Exactly as written, set down each line of the data below except its pictures.

Saved entries:
== Segment start ==
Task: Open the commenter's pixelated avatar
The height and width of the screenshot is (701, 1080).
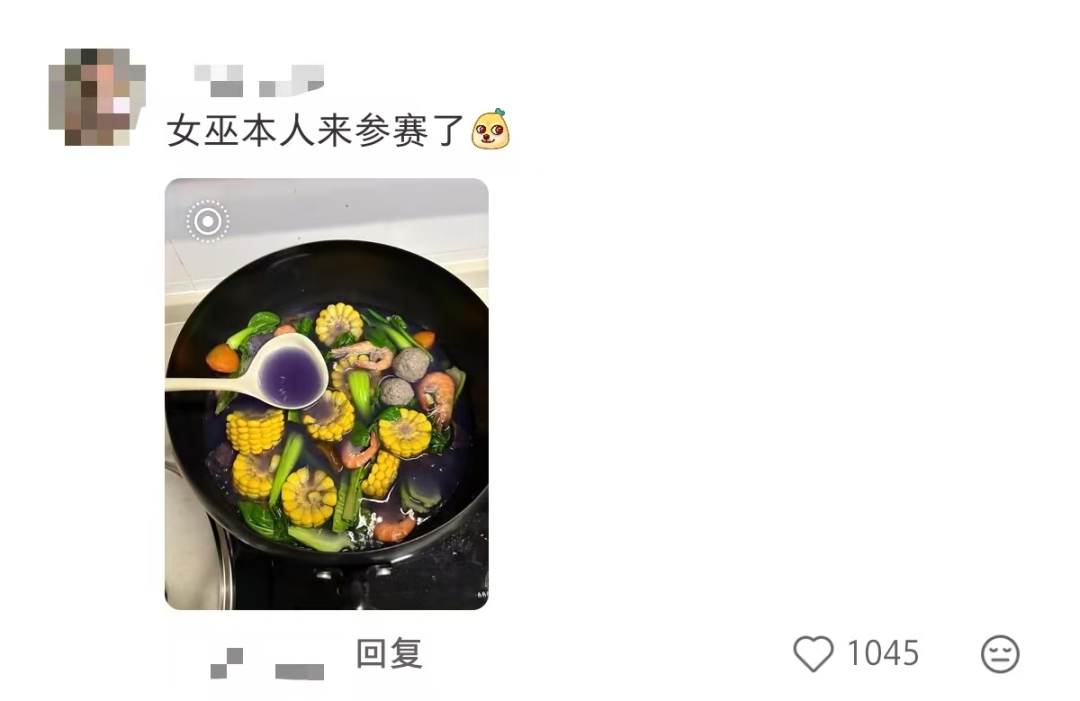Action: [x=97, y=96]
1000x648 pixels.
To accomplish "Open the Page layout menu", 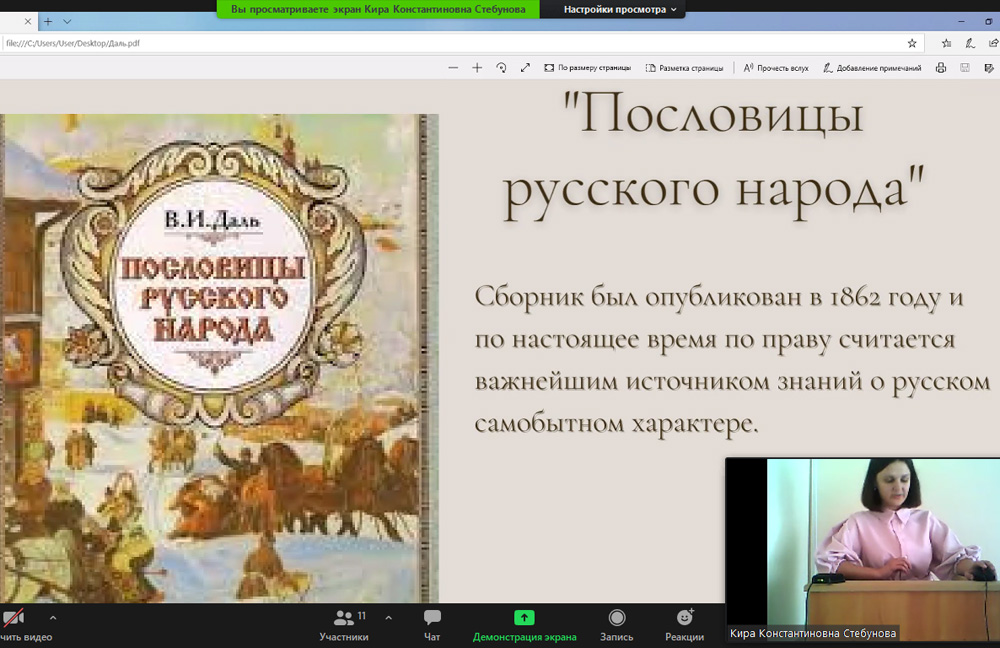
== Segment end ==
● Answer to the problem:
Task: Open the commenter's pixelated avatar
The height and width of the screenshot is (701, 1080).
Action: [x=97, y=96]
1000x648 pixels.
To accomplish "Open the Page layout menu", 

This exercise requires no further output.